Jun 26 1965
From The Space Library
NASA Administrator James E. Webb announced at a press conference during the 23rd annual Hampton County (S.C.) Watermelon Festival that the Gemini V manned space flight would be an eight-day mission-the time required to fly to the moon, explore its surface, and return to earth. Webb also disclosed that NASA would announce next week the selection of six scientist astronauts. Speaking at "Mendel Rivers Day" ceremony, Webb pointed out that Congressman Mendel Rivers, Chairman of the House Armed Services Committee, "has steadily supported the Nation's effort to build strength in space." Webb also said: "Thoughtful students of national power and its uses are increasingly aware that America's security as well as her leadership of the Free World, depends directly upon our progress in mastering and using space, "The National Aeronautics and Space Administration cooperates closely with the Department of Defense, to ensure that the technological progress we make in developing the peaceful uses of space will be drawn upon as needed to help keep the peace-in space and on earth, "As you can readily understand, the development of military space systems follows those basic research fields which provide the scientific understanding and technological capability to make such systems possible. It is NASA's job, as the space research and development agency, to provide this basic knowledge and know-how," Astronauts Virgil I. Grissom and John W. Young accompanied Webb to this festival. (NASA Release; Text; Aerospace Historian, 10/65, 111-14)
20th anniversary of the United Nations celebrated in San Francisco, President Lyndon B. Johnson said in an address to the General Assembly: "The movement of history is glacial, On two decades of experience none can presume to speak with certainty of the destiny of man's affairs.

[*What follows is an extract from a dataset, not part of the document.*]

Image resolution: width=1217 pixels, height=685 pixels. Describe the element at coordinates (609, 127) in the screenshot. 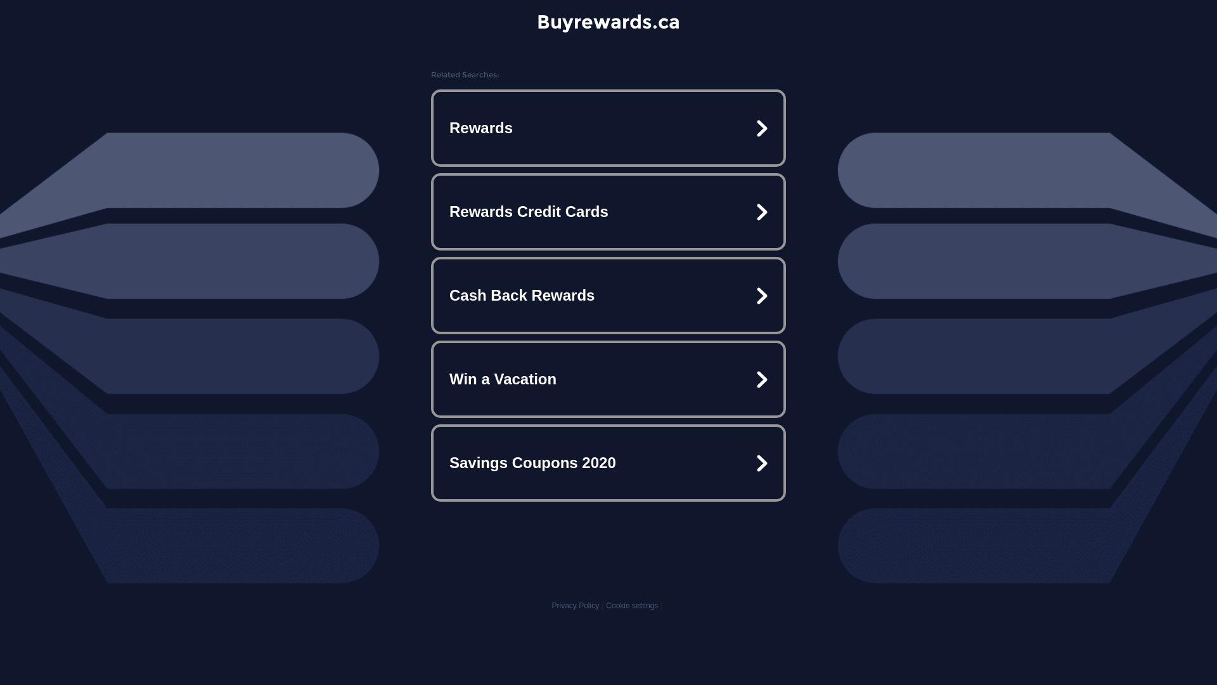

I see `'Rewards'` at that location.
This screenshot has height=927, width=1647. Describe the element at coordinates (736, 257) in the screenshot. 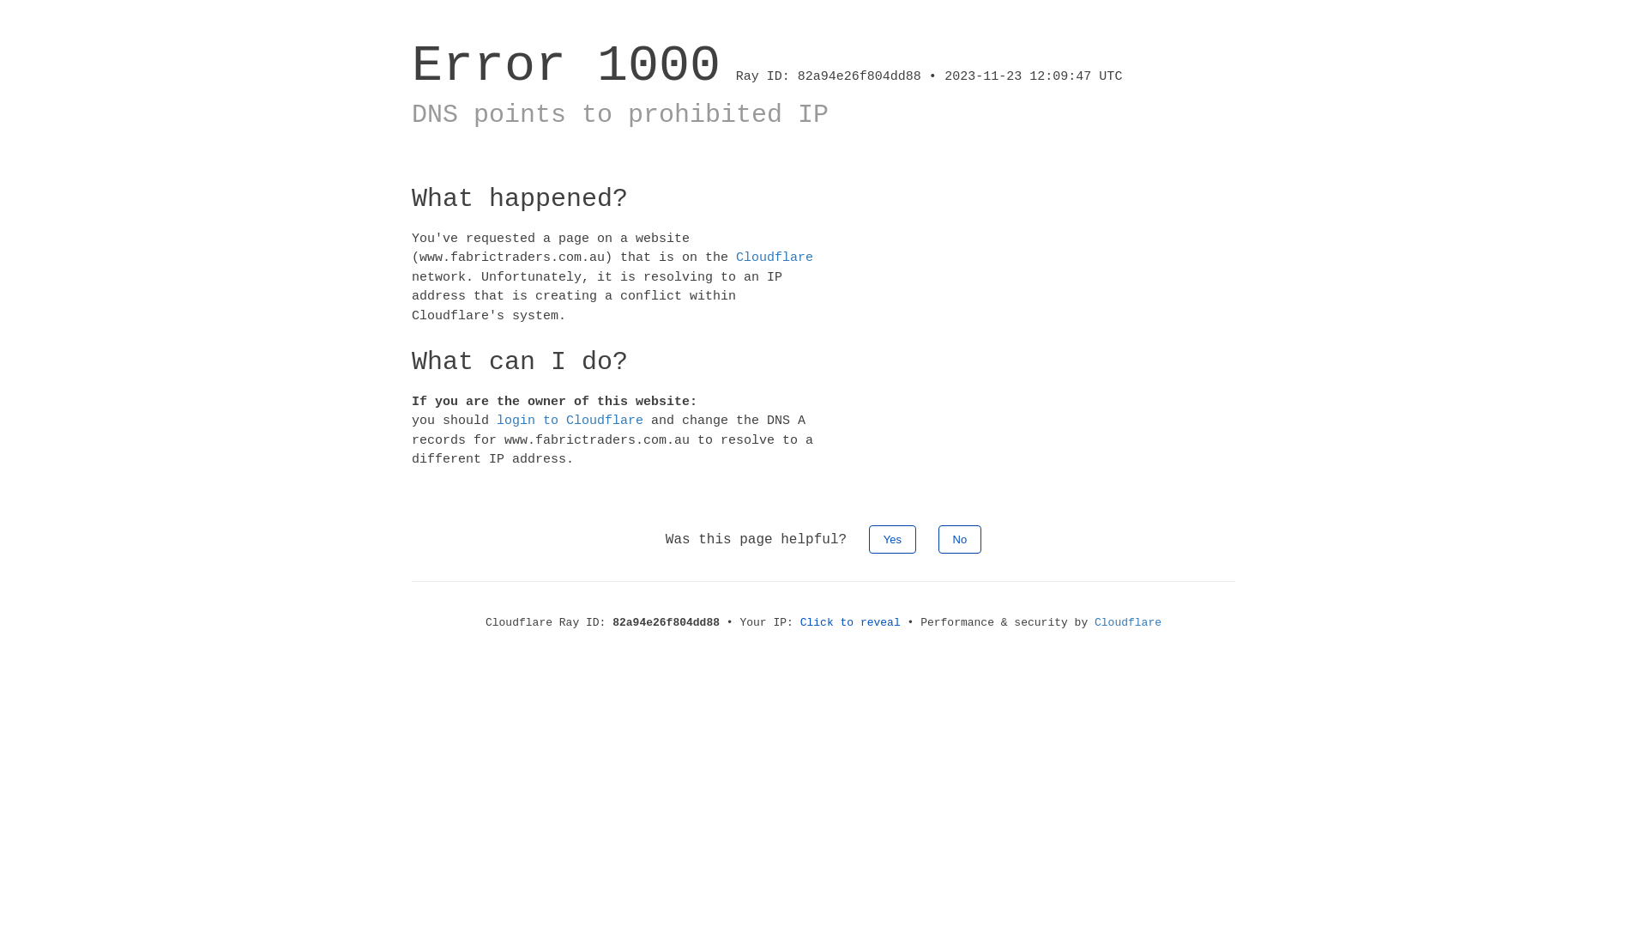

I see `'Cloudflare'` at that location.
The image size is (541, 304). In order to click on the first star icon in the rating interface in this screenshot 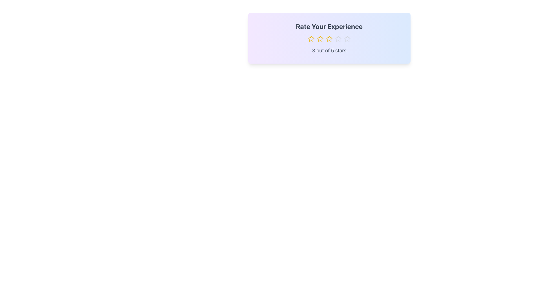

But this we do know and this we believe: Futility and failure are not the truths of this organization brought into being here 20 years ago, "Where historically man has moved fitfully from war toward war, in these last two decades man has moved steadily away from war as either an instrument of national policy or a means of international decision. . . "The promise of the future lies in what science, the ever more productive industrial machine, the ever more productive, fertile and usable lands, the computer, the miracle drug and the man in space all spread before us. The promise of the future lies in what the religions and the philosophies, the cultures and the wisdoms of 5,000 years of civilization have finally distilled and confined to us-the promise of abundant life and the brotherhood of man." (Text, NYT, 6/26/65)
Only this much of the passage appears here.